*** Opening of Extracted data ***

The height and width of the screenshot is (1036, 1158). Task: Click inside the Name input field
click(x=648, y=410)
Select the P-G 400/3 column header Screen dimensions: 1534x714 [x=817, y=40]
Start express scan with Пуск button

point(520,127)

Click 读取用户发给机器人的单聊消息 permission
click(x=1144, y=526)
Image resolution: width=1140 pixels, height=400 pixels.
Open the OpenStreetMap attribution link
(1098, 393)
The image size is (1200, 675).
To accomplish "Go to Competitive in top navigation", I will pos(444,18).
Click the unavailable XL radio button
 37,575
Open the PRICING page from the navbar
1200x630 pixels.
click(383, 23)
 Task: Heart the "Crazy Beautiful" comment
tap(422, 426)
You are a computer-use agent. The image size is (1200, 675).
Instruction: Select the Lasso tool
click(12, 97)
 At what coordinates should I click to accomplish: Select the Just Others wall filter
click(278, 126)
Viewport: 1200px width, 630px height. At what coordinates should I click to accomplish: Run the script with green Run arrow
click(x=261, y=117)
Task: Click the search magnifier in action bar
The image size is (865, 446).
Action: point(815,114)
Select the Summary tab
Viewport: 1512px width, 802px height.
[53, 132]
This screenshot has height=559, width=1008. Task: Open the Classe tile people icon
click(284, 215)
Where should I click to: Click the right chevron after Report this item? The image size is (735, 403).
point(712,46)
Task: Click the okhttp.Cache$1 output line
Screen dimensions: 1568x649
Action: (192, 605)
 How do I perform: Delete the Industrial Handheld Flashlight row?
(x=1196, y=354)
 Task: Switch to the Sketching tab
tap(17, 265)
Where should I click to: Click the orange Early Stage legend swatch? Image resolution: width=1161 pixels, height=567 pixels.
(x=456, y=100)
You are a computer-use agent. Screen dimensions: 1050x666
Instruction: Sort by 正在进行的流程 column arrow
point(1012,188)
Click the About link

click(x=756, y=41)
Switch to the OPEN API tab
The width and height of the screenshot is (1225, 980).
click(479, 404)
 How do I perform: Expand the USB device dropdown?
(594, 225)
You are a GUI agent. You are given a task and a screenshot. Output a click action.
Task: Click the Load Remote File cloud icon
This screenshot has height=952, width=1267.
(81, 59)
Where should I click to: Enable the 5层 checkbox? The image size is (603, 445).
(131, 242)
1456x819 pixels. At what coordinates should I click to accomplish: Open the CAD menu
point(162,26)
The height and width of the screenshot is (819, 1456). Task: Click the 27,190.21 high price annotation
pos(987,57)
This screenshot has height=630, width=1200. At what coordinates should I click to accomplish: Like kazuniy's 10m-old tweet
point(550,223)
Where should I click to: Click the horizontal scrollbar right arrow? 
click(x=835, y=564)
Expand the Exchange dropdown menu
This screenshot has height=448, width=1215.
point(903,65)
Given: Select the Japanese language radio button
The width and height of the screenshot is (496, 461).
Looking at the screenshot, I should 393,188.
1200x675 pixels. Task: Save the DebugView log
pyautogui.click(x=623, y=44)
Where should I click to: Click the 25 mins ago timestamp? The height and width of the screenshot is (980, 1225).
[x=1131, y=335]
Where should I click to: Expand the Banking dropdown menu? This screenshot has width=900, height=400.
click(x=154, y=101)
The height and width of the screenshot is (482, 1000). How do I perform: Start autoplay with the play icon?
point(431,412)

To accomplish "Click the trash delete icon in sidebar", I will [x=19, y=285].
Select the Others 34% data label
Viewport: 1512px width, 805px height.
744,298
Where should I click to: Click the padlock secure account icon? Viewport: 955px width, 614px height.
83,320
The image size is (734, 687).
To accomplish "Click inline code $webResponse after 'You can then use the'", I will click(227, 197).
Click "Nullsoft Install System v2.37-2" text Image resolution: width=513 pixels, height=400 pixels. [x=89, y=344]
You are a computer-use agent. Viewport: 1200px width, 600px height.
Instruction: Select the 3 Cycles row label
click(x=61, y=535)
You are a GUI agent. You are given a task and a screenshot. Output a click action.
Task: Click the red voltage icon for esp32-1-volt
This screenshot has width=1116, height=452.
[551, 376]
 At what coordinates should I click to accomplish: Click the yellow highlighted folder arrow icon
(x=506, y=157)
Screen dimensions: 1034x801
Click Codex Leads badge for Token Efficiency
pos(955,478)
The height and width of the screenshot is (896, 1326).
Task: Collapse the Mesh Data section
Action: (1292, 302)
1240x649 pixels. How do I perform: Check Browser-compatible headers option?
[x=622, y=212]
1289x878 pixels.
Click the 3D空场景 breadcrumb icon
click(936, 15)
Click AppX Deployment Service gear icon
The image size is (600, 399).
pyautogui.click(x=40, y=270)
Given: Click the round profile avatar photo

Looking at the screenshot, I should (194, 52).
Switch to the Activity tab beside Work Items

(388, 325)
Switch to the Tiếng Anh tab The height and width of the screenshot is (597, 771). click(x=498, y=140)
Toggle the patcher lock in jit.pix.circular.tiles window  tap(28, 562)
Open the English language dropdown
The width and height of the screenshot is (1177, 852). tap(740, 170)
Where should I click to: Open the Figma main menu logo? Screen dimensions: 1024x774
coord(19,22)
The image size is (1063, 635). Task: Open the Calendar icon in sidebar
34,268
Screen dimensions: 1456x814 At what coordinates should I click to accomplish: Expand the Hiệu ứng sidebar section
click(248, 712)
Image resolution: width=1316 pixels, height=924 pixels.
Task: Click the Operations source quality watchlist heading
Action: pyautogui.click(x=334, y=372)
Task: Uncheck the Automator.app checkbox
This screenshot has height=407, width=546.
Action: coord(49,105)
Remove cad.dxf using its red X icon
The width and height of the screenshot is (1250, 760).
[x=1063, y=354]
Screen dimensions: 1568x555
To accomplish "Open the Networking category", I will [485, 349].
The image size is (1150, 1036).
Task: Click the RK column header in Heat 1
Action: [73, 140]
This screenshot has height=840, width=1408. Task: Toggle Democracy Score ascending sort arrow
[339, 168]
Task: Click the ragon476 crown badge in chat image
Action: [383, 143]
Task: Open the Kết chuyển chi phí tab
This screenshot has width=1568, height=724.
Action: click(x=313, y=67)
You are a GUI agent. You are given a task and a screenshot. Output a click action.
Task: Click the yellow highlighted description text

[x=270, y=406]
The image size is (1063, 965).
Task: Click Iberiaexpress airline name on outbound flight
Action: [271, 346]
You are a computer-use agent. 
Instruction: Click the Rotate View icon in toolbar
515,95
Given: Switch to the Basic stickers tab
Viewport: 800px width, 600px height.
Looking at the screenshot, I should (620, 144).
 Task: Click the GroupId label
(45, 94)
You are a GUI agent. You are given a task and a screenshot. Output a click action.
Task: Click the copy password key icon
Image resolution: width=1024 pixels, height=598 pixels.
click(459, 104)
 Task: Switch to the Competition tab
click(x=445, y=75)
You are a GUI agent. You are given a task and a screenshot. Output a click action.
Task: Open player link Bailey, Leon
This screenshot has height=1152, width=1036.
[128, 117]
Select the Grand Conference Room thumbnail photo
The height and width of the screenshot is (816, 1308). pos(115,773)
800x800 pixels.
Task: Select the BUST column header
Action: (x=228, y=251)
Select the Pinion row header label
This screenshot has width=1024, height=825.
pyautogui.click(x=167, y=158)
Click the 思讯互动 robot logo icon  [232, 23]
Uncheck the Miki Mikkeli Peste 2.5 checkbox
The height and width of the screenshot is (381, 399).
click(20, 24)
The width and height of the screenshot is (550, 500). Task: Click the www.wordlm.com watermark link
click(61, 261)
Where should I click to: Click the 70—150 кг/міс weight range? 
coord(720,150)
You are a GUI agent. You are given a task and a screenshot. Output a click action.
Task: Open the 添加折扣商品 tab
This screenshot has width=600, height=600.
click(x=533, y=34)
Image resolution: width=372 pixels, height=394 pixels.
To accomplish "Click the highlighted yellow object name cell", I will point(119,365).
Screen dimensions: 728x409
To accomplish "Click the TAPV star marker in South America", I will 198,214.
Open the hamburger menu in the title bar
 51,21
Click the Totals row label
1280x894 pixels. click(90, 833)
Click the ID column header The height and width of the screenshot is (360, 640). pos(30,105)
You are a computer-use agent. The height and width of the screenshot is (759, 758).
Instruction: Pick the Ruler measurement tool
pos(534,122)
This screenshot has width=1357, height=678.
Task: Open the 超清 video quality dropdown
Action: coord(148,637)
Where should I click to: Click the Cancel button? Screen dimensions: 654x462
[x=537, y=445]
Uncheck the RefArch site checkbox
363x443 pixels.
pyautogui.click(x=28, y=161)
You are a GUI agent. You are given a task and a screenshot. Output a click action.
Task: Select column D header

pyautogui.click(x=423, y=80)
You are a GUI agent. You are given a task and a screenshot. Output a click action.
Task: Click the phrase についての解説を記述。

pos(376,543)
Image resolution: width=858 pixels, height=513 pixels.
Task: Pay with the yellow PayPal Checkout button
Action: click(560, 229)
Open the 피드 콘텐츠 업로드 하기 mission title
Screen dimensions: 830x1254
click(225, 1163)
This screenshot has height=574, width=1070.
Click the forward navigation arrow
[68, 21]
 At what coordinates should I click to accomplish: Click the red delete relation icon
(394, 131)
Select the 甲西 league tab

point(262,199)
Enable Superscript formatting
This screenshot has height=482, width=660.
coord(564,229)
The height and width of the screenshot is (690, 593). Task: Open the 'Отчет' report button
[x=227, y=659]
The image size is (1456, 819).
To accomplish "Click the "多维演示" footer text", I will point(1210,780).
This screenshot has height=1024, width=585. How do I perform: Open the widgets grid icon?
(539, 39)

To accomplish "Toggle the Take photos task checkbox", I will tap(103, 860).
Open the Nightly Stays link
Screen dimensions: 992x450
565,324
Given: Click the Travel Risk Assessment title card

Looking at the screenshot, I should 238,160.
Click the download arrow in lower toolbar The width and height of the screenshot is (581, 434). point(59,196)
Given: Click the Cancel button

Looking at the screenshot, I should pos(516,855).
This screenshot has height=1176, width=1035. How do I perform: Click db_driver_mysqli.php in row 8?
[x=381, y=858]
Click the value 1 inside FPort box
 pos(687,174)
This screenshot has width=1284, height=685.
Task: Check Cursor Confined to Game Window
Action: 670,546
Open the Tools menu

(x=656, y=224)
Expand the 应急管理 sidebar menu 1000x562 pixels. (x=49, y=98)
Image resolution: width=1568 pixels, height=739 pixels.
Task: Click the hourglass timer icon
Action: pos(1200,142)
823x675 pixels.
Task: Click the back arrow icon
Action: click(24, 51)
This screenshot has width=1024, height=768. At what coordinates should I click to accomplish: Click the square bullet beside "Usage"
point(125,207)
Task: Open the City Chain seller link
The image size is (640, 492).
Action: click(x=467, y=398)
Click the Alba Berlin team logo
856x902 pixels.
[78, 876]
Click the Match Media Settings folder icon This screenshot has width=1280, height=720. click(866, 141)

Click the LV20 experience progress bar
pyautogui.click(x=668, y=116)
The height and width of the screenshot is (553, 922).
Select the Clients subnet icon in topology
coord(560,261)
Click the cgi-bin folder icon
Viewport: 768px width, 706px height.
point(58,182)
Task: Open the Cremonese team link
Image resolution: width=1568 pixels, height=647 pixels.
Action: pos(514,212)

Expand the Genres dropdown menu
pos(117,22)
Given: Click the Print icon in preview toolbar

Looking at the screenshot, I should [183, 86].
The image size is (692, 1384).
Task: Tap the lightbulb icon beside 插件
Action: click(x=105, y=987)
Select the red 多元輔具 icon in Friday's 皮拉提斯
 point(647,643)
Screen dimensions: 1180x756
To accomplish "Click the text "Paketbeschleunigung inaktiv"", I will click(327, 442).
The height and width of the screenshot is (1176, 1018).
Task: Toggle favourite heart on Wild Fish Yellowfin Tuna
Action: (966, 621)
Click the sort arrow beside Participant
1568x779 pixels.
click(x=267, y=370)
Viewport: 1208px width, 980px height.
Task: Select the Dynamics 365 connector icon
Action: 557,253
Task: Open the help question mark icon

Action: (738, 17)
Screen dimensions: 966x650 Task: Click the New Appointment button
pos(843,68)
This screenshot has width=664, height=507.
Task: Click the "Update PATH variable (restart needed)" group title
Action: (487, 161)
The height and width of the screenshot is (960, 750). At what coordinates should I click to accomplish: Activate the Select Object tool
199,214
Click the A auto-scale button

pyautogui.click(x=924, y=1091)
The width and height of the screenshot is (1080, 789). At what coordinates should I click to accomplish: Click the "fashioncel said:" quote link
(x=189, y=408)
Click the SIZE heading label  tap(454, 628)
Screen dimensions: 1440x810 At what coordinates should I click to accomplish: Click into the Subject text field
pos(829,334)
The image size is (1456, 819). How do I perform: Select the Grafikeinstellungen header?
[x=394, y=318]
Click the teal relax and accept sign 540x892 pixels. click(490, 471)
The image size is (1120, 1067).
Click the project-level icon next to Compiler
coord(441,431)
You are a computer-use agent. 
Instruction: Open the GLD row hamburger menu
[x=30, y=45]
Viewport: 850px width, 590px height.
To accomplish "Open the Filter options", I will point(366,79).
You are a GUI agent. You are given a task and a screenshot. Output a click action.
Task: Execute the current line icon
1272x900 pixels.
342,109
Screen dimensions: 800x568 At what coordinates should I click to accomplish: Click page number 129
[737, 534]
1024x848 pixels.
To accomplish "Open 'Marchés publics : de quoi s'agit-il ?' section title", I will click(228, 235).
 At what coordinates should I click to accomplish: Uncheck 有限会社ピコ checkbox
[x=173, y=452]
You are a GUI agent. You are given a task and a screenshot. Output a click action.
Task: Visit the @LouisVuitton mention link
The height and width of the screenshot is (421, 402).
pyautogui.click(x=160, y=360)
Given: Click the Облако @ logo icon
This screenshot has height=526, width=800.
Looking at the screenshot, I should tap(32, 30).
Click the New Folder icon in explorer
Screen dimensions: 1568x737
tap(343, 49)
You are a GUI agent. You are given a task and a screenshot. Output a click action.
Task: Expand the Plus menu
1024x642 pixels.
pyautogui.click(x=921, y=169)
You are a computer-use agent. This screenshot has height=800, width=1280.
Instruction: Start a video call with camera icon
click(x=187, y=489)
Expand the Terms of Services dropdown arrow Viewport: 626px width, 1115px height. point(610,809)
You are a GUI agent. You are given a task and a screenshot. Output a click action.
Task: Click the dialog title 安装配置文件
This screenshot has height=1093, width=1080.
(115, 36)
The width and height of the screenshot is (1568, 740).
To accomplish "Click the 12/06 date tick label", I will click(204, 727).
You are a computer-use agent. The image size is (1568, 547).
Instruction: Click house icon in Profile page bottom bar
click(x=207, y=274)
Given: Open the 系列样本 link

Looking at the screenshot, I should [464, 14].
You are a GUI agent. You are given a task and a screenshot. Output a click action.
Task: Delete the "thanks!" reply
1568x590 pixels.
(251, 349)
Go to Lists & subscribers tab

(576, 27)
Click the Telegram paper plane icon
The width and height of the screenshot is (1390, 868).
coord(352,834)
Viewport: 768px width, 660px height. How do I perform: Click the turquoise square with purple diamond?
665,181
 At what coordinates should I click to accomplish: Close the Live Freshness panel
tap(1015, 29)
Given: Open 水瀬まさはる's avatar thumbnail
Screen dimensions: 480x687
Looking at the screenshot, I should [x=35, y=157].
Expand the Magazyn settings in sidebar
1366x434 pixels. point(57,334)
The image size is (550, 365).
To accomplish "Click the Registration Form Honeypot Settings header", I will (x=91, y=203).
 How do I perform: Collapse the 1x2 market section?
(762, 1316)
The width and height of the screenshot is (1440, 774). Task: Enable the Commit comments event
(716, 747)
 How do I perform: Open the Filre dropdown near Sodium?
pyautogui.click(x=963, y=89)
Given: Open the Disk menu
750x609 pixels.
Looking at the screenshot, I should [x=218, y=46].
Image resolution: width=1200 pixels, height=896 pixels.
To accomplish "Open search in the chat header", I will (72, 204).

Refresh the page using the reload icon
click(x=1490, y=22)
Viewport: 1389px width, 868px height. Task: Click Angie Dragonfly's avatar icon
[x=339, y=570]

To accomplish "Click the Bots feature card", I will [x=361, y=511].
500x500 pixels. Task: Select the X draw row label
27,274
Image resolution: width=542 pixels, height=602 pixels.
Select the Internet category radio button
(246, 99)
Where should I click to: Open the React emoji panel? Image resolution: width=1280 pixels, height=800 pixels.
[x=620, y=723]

*** Close of Extracted data ***

» **Required action**
Every line above that includes the string "search" needs to be copied.

» **Exercise solution**
Task: Click the search magnifier in action bar
To accomplish "Open search in the chat header", I will (72, 204).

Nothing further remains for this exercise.